* Exercise instructions:
[1] Set down the stretch of the conference abstract on Brazil's ecological catastrophes from "Description for Program" through "and political practices.".
[2] Recast the entries in the stretch from the line containing "You are a computer-use" through the end of the entries as a two-column CSV with the headers instruction and answer. Give one row per entry, put each value in a single quoted field with line breaks replaced by spaces, and leave out the pictures.

Attached Paper In-person November Annual Meeting 2025

The Falling Sky as Cosmopolitical Warfare: Eschatological scenes of an Ancestral Catastrophe in Brazil

Description for Program Unit Review (maximum 1000 words)

Brazil’s increase in ecological catastrophes is directly associated with the permanence of ancestral colonization dispositifs in governing territories and populations—especially among the poorest, most peripheral, and racialized. From the perspective of the Yanomami shaman Davi Kopenawa, the Falling of the Brazilian Sky—our climate apocalypse—has its cosmopolitical origins in the colonial invasion of Amerindian territories by the “napë” [white men] and the extractive violence of the “people of the commodity.” The catastrophic events we are witnessing today would then be an actualization of these colonial, racial, and capitalist techniques and technologies in contemporary spiritual, cultural, economic, ecological, and political practices.

* Material provided:
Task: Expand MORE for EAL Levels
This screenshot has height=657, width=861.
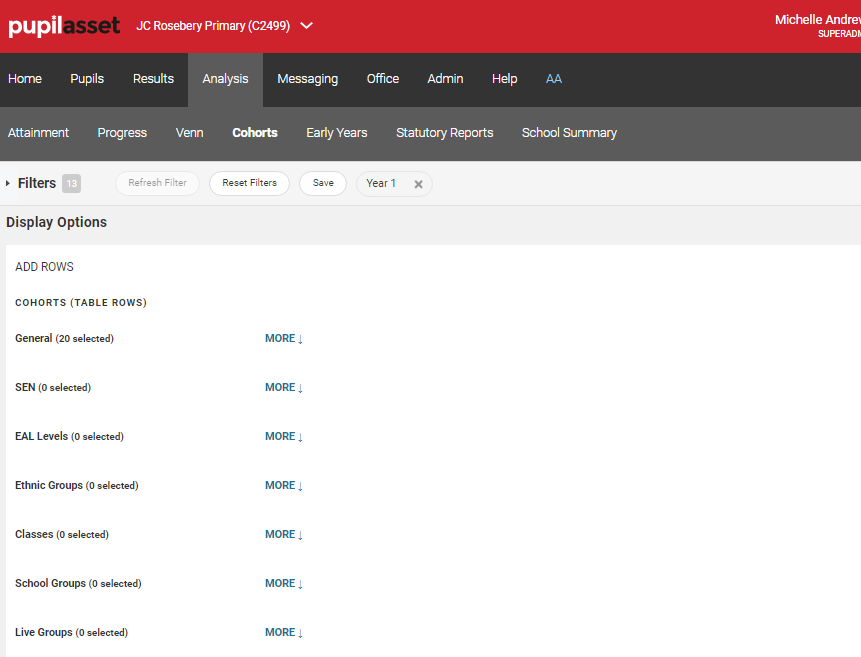Action: (x=283, y=437)
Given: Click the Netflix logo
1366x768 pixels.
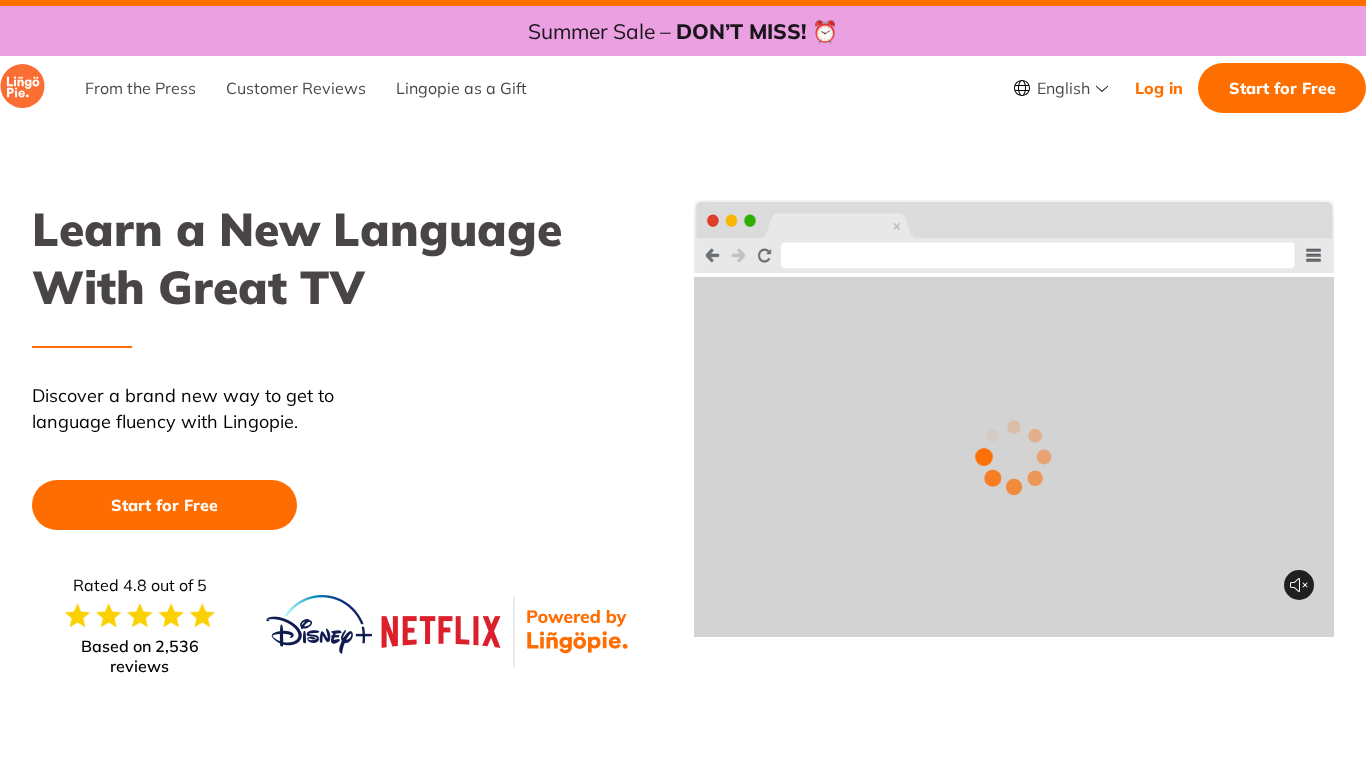Looking at the screenshot, I should coord(440,632).
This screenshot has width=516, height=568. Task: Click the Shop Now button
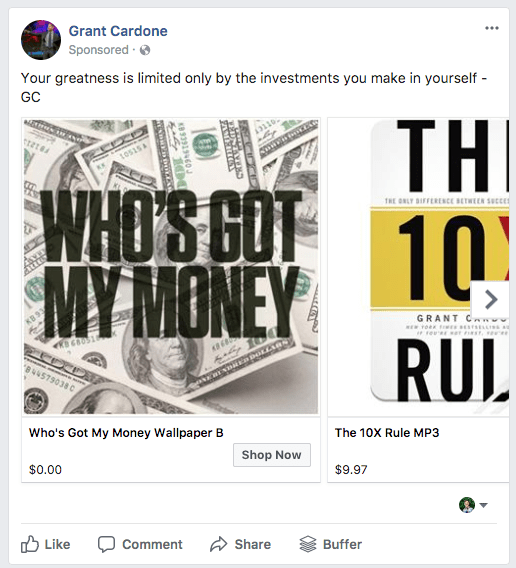pyautogui.click(x=272, y=455)
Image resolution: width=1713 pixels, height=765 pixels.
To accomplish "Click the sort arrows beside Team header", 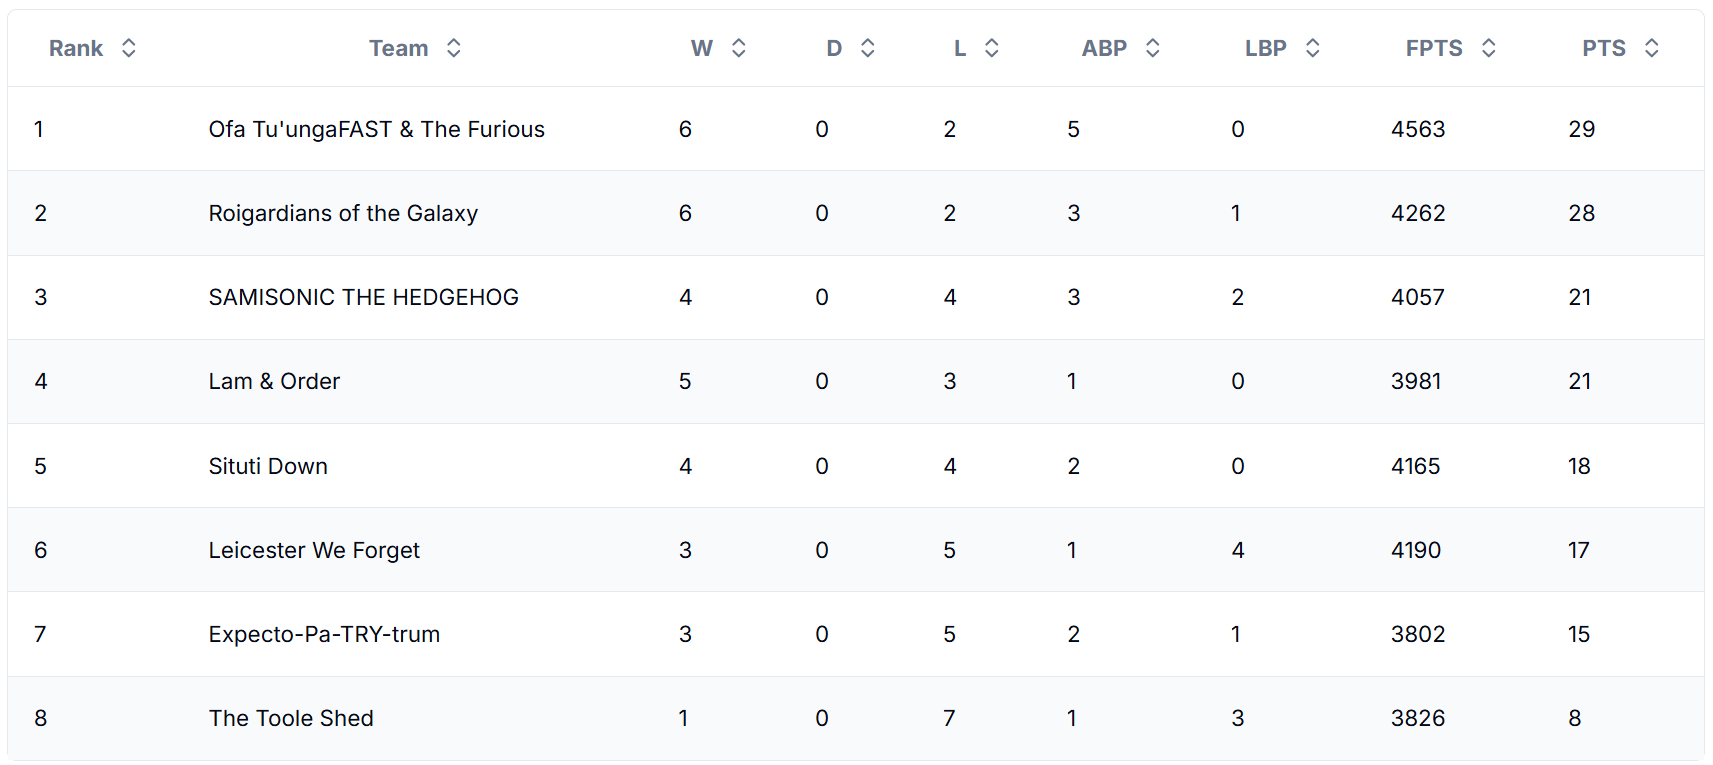I will click(453, 48).
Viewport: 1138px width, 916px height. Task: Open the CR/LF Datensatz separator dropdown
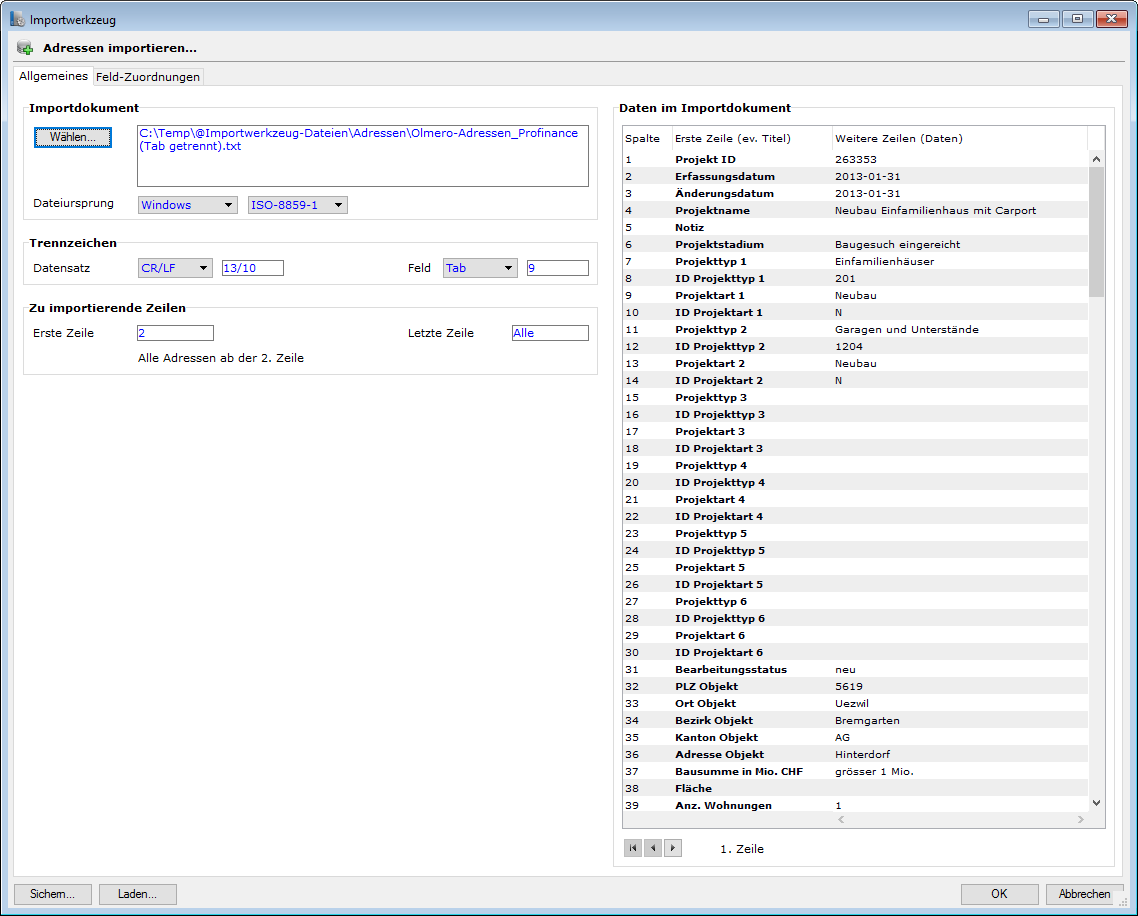point(175,268)

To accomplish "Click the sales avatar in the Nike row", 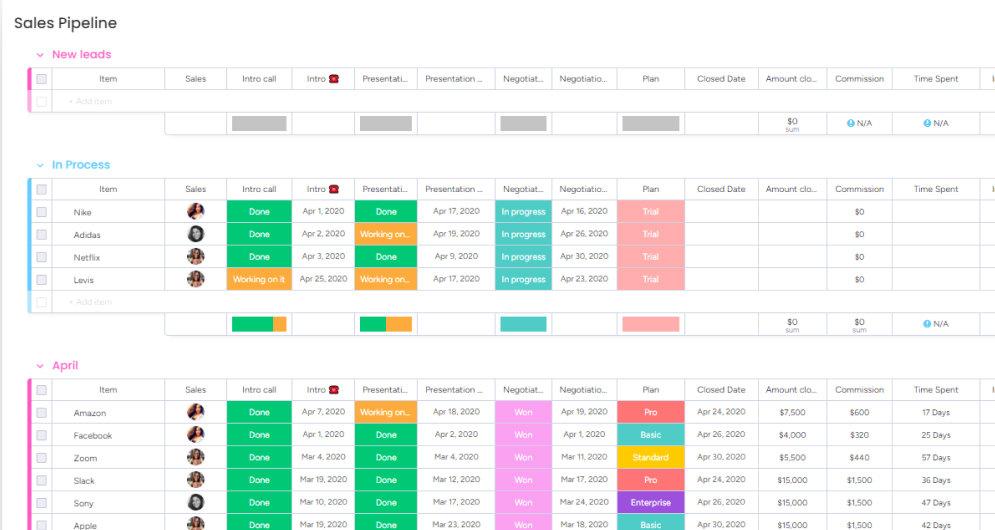I will (196, 212).
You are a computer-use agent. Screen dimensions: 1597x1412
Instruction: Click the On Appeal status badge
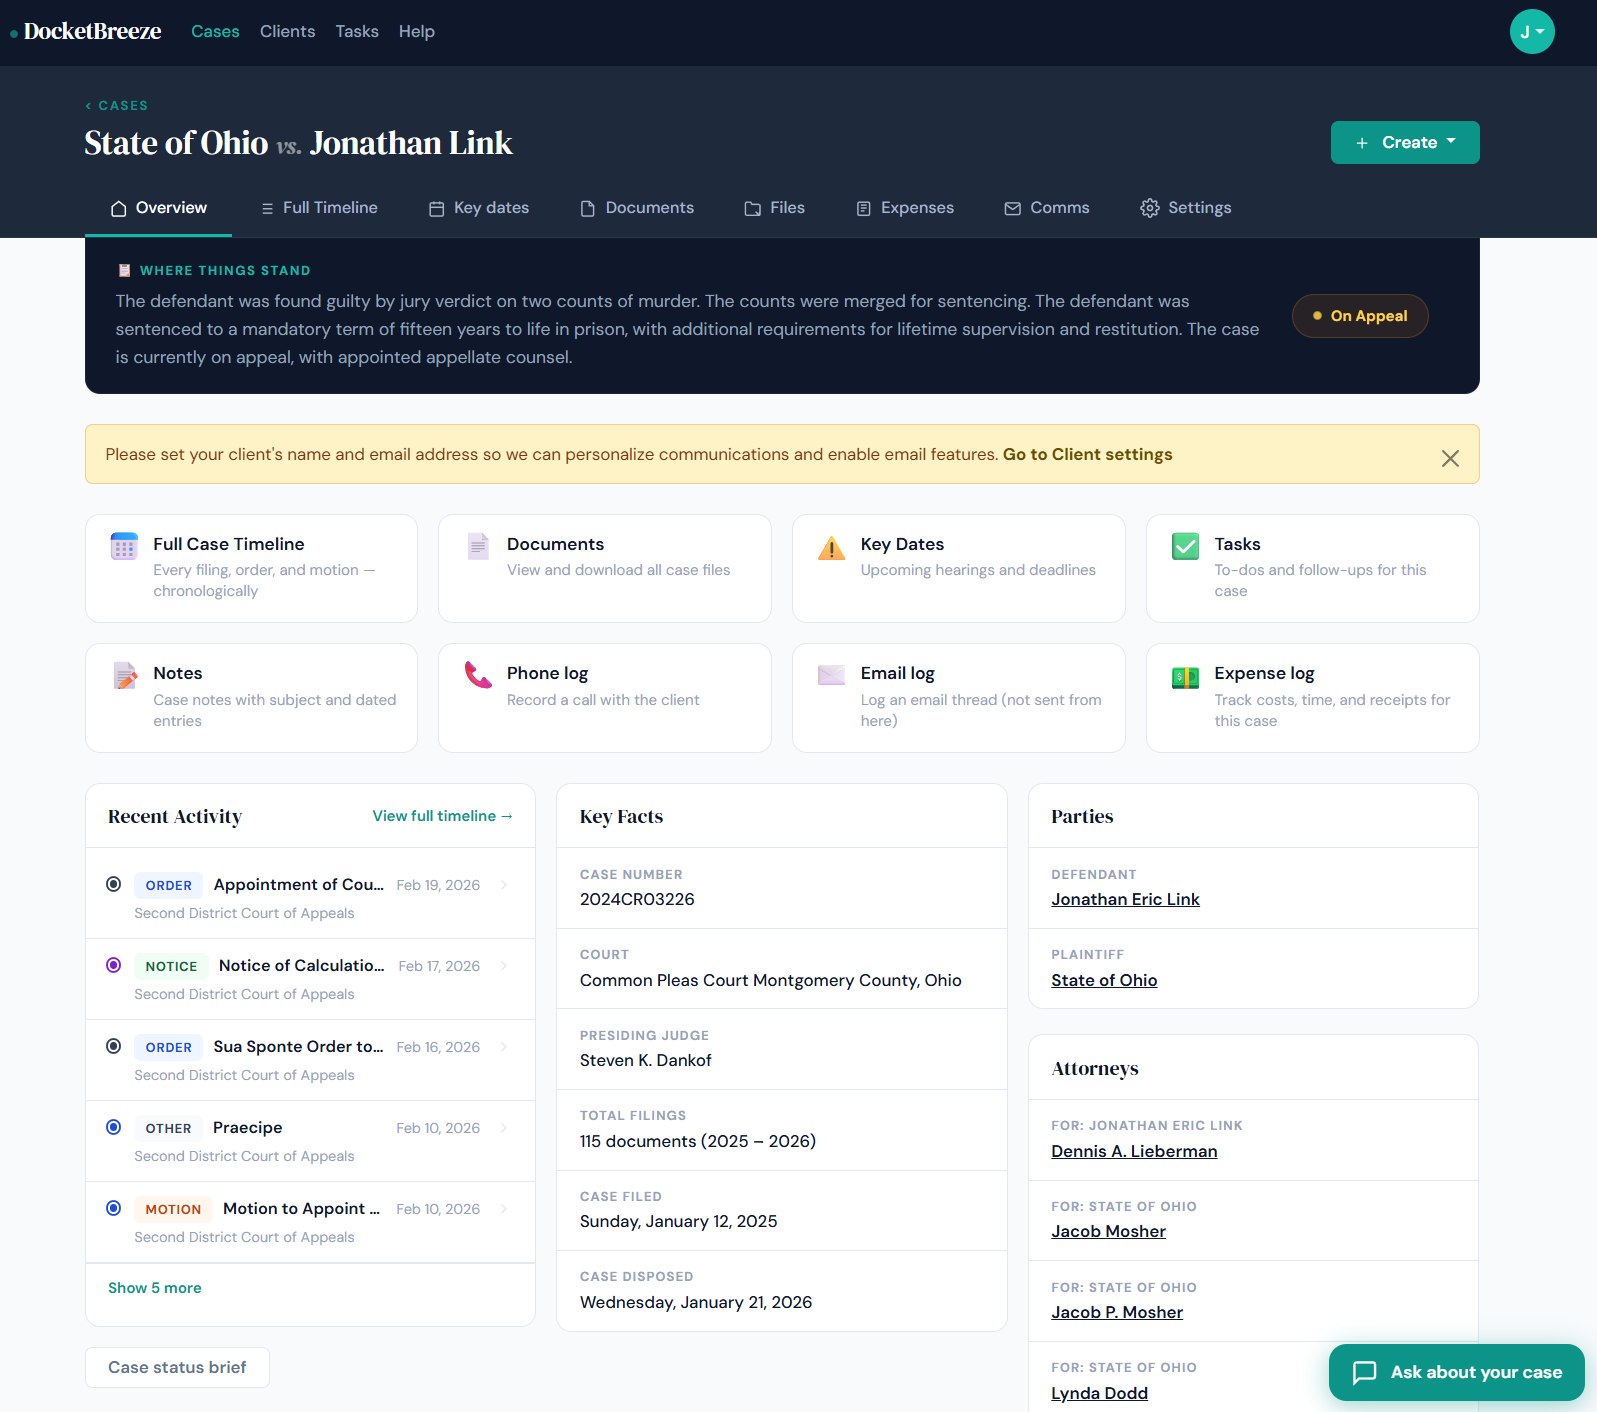tap(1359, 316)
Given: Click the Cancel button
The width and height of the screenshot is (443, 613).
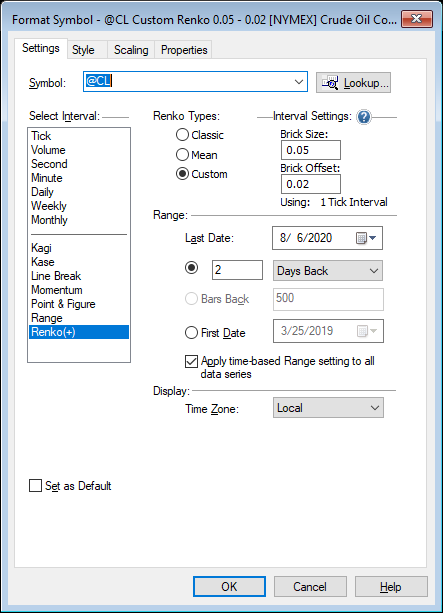Looking at the screenshot, I should (x=310, y=586).
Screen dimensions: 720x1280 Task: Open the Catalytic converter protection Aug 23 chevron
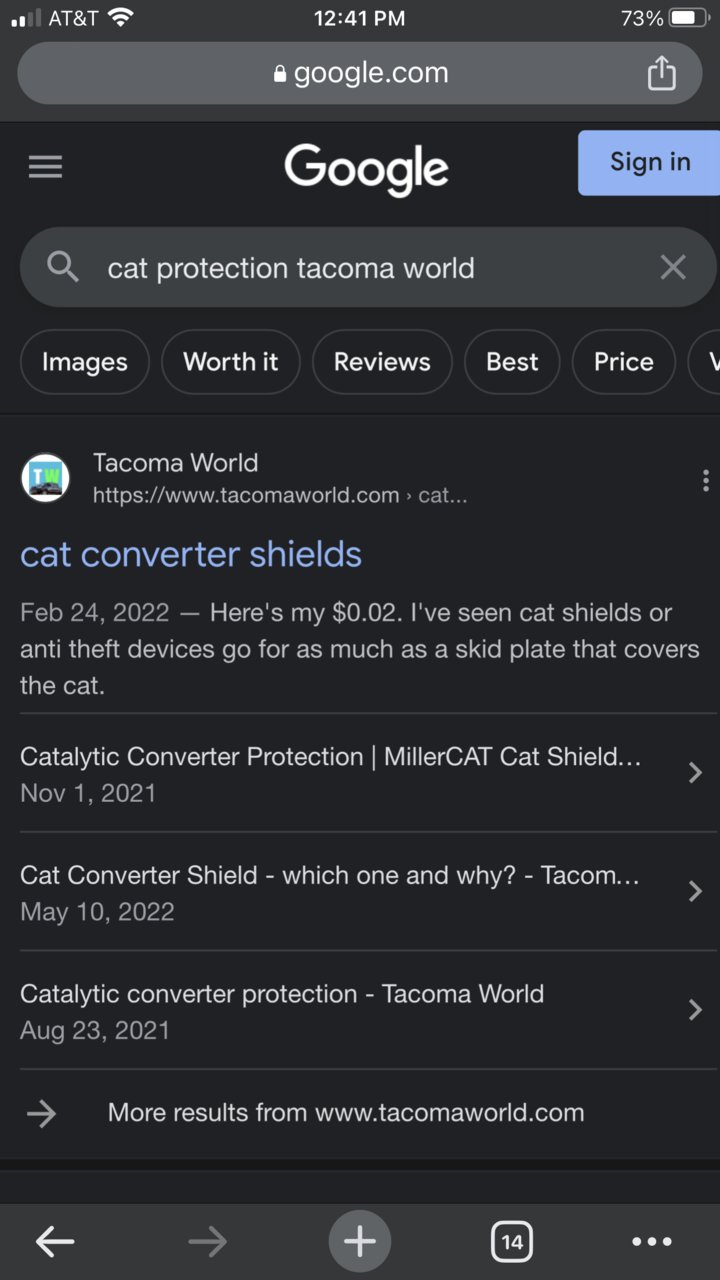point(695,1010)
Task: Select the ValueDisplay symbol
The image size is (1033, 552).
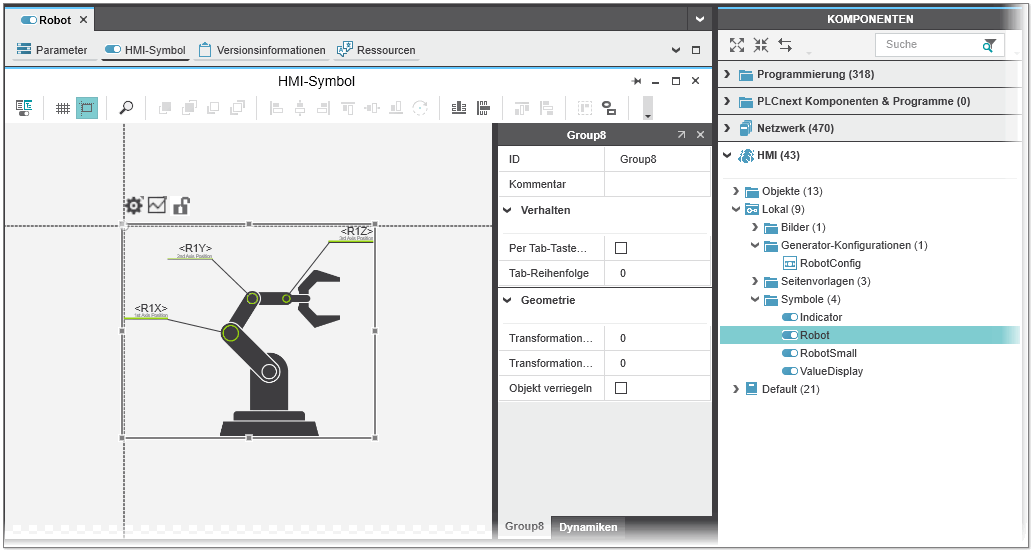Action: [831, 371]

* Answers in order:
[1]
Description for Program Unit Review (maximum 1000 words)

Brazil’s increase in ecological catastrophes is directly associated with the permanence of ancestral colonization dispositifs in governing territories and populations—especially among the poorest, most peripheral, and racialized. From the perspective of the Yanomami shaman Davi Kopenawa, the Falling of the Brazilian Sky—our climate apocalypse—has its cosmopolitical origins in the colonial invasion of Amerindian territories by the “napë” [white men] and the extractive violence of the “people of the commodity.” The catastrophic events we are witnessing today would then be an actualization of these colonial, racial, and capitalist techniques and technologies in contemporary spiritual, cultural, economic, ecological, and political practices.

[2]
instruction,answer
"You are a computer-use agent. Screen dimensions: 1597x1412 Instruction: Click the On Appeal status badge","tap(1359, 316)"
"Given: Click the Cancel button The width and height of the screenshot is (443, 613).","Looking at the screenshot, I should (x=310, y=586)."
"Screen dimensions: 720x1280 Task: Open the Catalytic converter protection Aug 23 chevron","point(695,1010)"
"Task: Select the ValueDisplay symbol The image size is (1033, 552).","Action: [831, 371]"